Les observó tras su difusa miopía durante horas, incluso cuando la noche se echó encima y los soldados tuvieron que encender hogueras para iluminar el camino y calentarse. Observó la parodia de un cambio de guardia, hecho al buen tuntún y con una desgana que reflejaba más hastío que victoria.

Debió de ser entonces cuando nació la reflexión que recogió en unas notas encontradas en su bolsillo el día de su segunda muerte, la real, que tuvo lugar más tarde, cuando se levantó la tapa de la vida con un fusil arrebatado a sus guardianes.

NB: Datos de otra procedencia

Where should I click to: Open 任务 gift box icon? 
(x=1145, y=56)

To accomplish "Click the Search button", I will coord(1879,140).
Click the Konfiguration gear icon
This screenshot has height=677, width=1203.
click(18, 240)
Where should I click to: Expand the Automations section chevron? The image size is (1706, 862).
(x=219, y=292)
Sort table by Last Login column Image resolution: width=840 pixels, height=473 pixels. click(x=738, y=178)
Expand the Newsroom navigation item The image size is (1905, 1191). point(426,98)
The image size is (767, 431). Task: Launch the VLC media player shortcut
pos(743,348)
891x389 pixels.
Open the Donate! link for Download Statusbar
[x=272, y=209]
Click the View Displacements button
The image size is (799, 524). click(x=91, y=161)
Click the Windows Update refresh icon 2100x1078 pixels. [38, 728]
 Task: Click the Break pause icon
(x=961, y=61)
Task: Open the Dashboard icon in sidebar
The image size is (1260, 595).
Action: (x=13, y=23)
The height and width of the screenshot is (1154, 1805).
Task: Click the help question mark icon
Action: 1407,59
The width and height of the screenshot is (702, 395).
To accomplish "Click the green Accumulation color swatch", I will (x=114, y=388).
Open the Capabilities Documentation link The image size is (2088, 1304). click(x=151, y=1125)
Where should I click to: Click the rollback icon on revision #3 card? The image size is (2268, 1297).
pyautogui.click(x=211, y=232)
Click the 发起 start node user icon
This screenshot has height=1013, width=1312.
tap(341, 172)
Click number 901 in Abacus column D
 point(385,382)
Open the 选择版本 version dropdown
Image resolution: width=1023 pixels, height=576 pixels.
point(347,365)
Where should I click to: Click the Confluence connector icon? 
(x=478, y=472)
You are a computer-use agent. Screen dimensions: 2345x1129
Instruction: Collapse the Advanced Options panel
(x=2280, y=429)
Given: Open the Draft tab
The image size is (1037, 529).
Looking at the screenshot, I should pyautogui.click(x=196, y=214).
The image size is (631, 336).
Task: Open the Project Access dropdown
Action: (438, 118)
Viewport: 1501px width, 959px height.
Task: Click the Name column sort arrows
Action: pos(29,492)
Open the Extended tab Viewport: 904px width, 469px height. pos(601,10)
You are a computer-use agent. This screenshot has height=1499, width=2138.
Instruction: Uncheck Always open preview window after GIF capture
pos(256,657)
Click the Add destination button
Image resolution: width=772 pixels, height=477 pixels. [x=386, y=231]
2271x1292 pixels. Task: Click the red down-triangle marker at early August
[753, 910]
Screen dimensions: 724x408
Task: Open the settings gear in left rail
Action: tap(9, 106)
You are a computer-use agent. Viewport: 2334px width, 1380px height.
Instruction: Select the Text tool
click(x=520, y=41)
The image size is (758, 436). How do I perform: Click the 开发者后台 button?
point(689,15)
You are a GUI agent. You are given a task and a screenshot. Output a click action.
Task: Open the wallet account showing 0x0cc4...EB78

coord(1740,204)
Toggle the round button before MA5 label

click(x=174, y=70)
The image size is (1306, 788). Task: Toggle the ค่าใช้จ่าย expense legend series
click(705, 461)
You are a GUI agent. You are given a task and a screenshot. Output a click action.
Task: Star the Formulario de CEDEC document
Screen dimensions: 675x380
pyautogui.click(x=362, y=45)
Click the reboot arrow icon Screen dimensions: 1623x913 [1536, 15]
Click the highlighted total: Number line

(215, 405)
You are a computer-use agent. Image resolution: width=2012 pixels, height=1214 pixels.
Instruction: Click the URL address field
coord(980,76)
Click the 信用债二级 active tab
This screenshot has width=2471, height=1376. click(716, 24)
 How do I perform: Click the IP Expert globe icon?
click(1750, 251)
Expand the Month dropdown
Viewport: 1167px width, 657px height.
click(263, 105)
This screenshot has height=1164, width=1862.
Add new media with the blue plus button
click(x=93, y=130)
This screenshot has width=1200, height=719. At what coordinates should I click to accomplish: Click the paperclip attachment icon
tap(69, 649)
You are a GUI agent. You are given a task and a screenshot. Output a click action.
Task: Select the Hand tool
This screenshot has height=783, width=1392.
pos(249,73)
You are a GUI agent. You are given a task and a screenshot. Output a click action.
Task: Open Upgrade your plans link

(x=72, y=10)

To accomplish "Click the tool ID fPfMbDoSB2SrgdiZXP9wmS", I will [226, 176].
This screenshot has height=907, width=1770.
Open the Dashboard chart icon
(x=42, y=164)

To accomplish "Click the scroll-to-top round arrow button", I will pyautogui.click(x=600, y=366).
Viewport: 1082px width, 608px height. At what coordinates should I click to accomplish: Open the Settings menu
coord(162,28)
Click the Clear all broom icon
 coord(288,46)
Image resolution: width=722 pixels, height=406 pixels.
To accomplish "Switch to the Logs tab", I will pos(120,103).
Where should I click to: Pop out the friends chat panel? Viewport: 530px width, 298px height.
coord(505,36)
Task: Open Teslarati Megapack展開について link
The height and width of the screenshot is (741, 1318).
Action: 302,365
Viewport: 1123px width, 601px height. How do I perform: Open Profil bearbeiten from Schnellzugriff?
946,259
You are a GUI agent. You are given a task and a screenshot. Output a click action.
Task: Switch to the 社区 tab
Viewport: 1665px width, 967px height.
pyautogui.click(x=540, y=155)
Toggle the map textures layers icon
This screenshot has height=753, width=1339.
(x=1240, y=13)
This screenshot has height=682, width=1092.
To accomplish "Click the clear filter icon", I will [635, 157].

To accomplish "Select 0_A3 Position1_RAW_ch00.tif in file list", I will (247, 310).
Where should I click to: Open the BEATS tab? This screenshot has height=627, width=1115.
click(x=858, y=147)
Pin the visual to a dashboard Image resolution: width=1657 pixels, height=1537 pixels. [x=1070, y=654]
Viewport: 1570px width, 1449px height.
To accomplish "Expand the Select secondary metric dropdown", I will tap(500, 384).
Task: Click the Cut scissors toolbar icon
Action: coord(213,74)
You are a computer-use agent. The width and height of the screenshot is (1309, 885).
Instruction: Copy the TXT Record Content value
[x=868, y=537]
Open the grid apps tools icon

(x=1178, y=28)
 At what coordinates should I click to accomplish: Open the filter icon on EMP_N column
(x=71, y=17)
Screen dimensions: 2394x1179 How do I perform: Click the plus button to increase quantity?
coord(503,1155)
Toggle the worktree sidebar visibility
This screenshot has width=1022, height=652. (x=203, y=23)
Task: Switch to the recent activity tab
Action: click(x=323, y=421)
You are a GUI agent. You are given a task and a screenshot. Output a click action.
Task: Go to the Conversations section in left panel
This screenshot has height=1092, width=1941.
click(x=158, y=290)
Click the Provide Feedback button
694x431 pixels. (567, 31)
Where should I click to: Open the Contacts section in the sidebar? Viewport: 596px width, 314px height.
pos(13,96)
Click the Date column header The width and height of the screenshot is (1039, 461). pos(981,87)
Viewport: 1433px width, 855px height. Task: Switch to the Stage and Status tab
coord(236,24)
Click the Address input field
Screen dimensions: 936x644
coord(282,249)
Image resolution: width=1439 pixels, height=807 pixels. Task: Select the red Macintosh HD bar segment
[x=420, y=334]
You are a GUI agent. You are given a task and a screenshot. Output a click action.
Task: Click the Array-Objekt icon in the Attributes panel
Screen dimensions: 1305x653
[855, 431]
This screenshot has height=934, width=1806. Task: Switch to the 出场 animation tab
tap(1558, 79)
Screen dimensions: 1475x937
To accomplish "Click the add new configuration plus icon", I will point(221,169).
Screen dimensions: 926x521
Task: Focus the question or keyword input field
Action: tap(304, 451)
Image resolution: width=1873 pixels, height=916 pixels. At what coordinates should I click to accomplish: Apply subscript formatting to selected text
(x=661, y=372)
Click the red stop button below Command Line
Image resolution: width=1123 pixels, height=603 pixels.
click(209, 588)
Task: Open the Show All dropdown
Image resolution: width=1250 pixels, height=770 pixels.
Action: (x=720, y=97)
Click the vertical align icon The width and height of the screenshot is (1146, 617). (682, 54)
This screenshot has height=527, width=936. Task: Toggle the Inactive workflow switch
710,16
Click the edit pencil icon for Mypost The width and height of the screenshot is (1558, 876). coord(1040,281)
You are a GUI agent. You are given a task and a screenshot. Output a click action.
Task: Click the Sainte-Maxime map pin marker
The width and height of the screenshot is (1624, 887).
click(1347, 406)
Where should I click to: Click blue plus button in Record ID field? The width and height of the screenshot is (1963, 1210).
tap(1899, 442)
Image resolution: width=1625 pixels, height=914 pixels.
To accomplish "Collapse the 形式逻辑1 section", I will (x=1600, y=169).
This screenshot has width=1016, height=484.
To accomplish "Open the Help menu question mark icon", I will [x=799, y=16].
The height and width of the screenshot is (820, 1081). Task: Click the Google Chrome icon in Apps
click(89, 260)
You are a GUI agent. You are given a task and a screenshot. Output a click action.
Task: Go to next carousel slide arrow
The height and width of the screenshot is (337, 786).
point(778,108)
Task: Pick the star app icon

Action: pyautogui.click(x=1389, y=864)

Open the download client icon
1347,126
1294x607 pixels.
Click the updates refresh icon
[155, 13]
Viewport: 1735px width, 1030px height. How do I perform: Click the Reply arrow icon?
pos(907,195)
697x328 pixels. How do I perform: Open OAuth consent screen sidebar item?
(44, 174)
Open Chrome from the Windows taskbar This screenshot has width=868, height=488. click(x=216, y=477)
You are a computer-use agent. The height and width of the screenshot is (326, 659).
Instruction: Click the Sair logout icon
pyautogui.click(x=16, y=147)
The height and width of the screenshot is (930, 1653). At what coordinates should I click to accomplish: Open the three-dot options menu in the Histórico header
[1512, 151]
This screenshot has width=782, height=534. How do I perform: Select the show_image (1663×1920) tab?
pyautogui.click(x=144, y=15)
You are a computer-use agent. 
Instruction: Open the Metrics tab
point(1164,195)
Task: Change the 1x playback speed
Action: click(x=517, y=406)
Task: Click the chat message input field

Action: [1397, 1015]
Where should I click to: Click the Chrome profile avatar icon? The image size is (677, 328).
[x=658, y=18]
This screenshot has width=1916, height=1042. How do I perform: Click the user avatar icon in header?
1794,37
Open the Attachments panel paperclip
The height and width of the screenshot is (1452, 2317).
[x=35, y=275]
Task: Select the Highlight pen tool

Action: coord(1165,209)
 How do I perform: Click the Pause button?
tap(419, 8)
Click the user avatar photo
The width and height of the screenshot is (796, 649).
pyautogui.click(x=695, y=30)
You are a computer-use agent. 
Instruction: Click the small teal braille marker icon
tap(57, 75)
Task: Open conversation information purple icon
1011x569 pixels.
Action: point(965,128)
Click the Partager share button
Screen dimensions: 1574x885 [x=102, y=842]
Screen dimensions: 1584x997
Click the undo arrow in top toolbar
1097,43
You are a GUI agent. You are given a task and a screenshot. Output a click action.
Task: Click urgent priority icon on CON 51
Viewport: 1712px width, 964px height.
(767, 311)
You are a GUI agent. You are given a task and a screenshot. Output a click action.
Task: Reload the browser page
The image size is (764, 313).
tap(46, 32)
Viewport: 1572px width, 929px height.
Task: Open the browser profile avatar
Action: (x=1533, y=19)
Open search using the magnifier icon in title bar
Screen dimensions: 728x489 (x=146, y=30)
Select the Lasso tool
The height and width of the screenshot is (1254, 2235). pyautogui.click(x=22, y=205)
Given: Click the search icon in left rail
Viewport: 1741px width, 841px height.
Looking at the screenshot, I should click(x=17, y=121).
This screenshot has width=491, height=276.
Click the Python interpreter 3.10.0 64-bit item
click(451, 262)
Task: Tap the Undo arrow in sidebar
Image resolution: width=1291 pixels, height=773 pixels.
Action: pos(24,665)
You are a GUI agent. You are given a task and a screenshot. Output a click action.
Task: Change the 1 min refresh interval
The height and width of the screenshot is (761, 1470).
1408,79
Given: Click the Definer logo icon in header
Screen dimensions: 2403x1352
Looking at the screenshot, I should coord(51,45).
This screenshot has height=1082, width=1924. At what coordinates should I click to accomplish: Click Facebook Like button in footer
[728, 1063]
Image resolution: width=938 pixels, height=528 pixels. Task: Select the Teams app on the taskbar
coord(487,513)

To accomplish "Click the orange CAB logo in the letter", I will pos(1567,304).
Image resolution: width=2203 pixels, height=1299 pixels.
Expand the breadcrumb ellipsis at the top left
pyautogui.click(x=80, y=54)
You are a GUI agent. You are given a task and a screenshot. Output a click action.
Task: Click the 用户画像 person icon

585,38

«¿Son estos soldados que veo lánguidos y hastiados los que han ganado la guerra? No, ellos quieren regresar a sus hogares adonde no llegarán como militares victoriosos sino como extraños de la vida, como ausentes de lo propio, y se convertirán, poco a poco, en carne de vencidos. Se amalgamarán con quienes han sido derrotados, de los que sólo se diferenciarán por el estigma de sus rencores contrapuestos. Terminarán temiendo, como el vencido, al vencedor real, que venció al ejército enemigo y al propio. Sólo algunos muertos serán considerados protagonistas de la guerra.»

Todos los pensamientos y con ellos la memoria debieron de quedar sepultados bajo la fiebre, bajo el hambre, bajo el asco que sentía de sí mismo, porque haciendo acopio de la poca fuerza que aún le quedaba, arrastrándose ya, pues ni siquiera incorporarse pudo en el último momento, se aproximó al cuerpo de guardia lentamente, sin importarle el asombro y la repulsión que sintieron los soldados al ver arrastrarse esos despojos.

Cuando el llanto se lo permitió, dijo:–Soy de los vuestros.